John Gizzi was running late to yesterday's White House press briefing. In fact, a camera briefly captured the Newsmax White House correspondent squeezing into a row of seats while Press Secretary Sarah Huckabee Sanders was fielding questions. But almost as soon as Gizzi sat down, he raised his hand, and Sanders immediately went to him.

"That was such good timing," quipped Anita Kumar of McClatchy Newspapers as the room broke into laughter. "He's closer today," said Sanders. "You're moving up in the world, John. And it scares your colleagues, I think.  You're making them nervous."

But it was only for a day. "Chris [Johnson] from the Blade was in my seat, and I didn't want to make him move since he sat down on the basis of my tardiness," Gizzi explained over email. "So I spotted April Ryan's seat was empty and moved in—third from top! Back to normal today."

That would be six rows back, but Gizzi still gets called on. (In case you're wondering, Gizzi's question that day concerned the president's attendance at Billy Graham's funeral on Friday and whether or not he'd be delivering remarks. Sanders had no specifics.)

As I mentioned in my profile of the veteran correspondent, Gizzi's questions cover a vast expanse. He's a voracious reader. "I love newspapers in the morning," he told me during our interview. "I do not shave without reading the Financial Times in the morning, I love it. I love Bloomberg BusinessWeek.... Foreign Affairs, I’m a regular reader of, and I clip things, and I still keep files. Obviously whatever you think of the editorials, you have to read the [WashingtonPost and the New York Times."

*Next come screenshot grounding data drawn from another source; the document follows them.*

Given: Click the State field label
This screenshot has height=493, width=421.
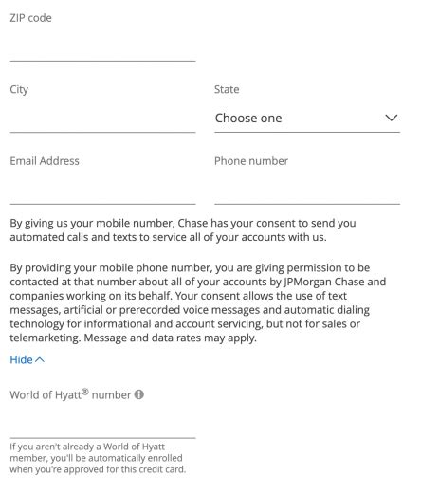Looking at the screenshot, I should pyautogui.click(x=227, y=89).
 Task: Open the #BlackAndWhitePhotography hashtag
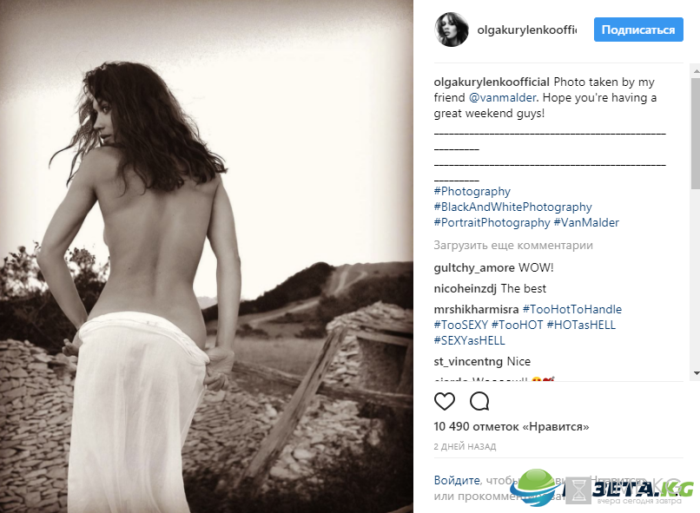512,207
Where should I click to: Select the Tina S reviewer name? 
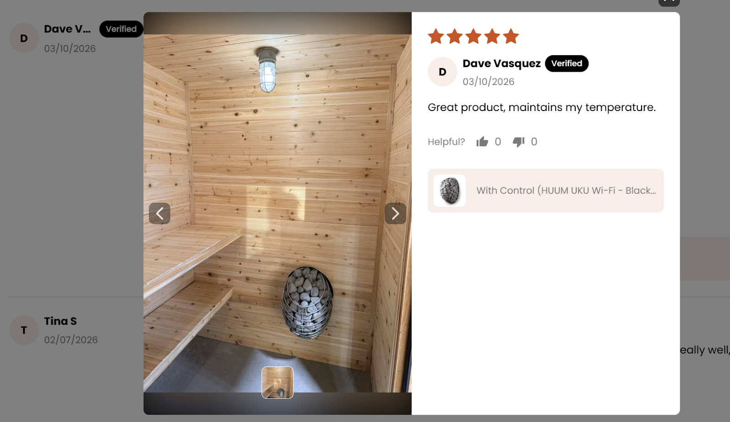(x=60, y=321)
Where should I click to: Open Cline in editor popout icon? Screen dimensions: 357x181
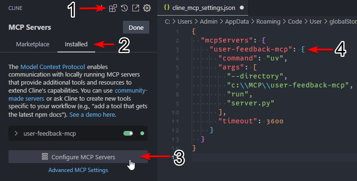point(136,8)
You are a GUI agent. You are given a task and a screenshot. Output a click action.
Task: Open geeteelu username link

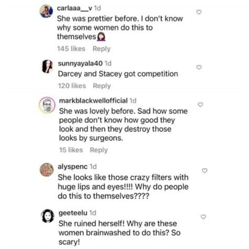tap(73, 213)
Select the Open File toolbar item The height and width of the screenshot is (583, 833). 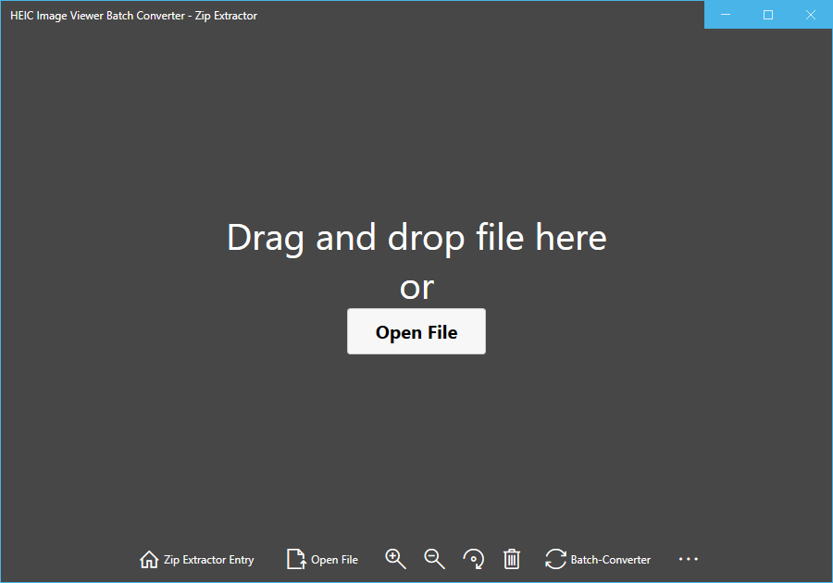pos(322,558)
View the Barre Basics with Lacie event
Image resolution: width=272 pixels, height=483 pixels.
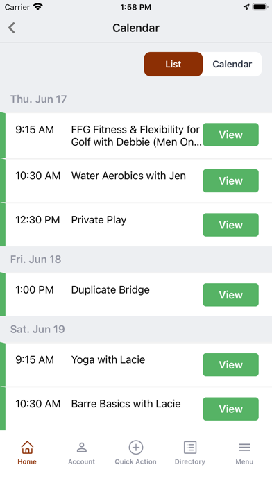tap(231, 409)
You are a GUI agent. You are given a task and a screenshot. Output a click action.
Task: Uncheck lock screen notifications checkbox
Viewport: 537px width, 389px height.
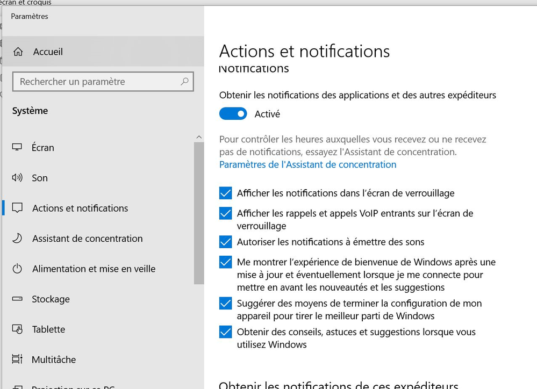click(225, 193)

Gizzi's advice to aspiring correspondents: "First of all, knowing a topic, if they can come back at you with something, you know your topic well. Second, say it briefly. There have been a few times—not many—where I’ve talked on, and that’s not fair to my colleagues when you talk too much about that." And he's not a fan of yelling either, citing Dan Rather as an example during the Nixon administration.

Then [President] Jerry Ford came in and Jerry terHorst, who was his press secretary, he was with the Detroit News. He would tell people, "You don’t shout. You raise your hands. I won’t call on you." And that tradition has held through presidents since then. Sam Donaldson, under Reagan, would shout at him. "Hold on, Mr. President!" And that’s where Reagan would go [Gizzi gestures to his ear, pretending he can’t hear]. And then he got a hearing aid and he said, "I still can’t [Gizzi pretends something is wrong with the hearing aid]." He never took questions at the helicopter the way Trump does.

"You're not there to be a showman," said Gizzi, who took that advice from his mother. Aside from a dose of humility, Gizzi urges young reporters to "never get discouraged. Never lose sight of your goal. Take your lumps and get back in the ring."

Gizzi would be an ideal author for a Letters to a Young White House Correspondent (the Art of Mentoring series by Basic Books is mostly excellent). It's something he could do when he retires—not that he has any plans of doing that soon. "George Putnam, who started doing radio recording in the news in the early ’30s, went on to be one of the first television anchors in the late ’40s and was putting me on as a guest on radio before he died at age 93. He wanted to die in the studio and did," Gizzi recalled.

So it's a book he can do 30 years from now.